BRUSSELS: The European Parliament and EU member states agreed on Wednesday a target to cut carbon emissions by at least 55 percent by 2030, in what was called a “game changer” just ahead of a US-hosted climate summit.
The deal, reached before dawn after 14 hours of negotiations, sets about putting parts of the 2016 Paris climate accord into binding legislative effect across a range of sectors, underpinning the European Union’s ambition to lead the world on the issue.
The EU vice president responsible for the bloc’s Green Deal, Franz Timmermans, called the agreement “a landmark moment for the EU and a strong signal to the world” alongside a 5:00 am tweeted picture showing the moment it was struck.

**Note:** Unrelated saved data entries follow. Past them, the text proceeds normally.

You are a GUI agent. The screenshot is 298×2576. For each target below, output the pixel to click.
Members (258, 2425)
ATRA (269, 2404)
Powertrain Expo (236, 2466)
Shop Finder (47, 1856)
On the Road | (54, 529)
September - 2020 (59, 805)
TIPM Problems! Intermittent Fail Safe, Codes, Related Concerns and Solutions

But top environmental groups Greenpeace and WWF immediately slammed the agreement as insufficient to limit global warming to the 1.5-degree-Celsius threshold enshrined in the Paris accord.
Greenpeace noted that Britain, a former EU member, vowed this week to slash carbon emissions by 78 percent by 2035. The EU climate law agreement ended a deadlock between member states, which insisted on the 55-percent goal agreed in November.
The EU announcement and the wider debate will feed into a virtual climate summit hosted Thursday and Friday by US President Joe Biden, who has made climate a top priority. He is expected to unveil ambitious new US targets on reducing carbon emissions.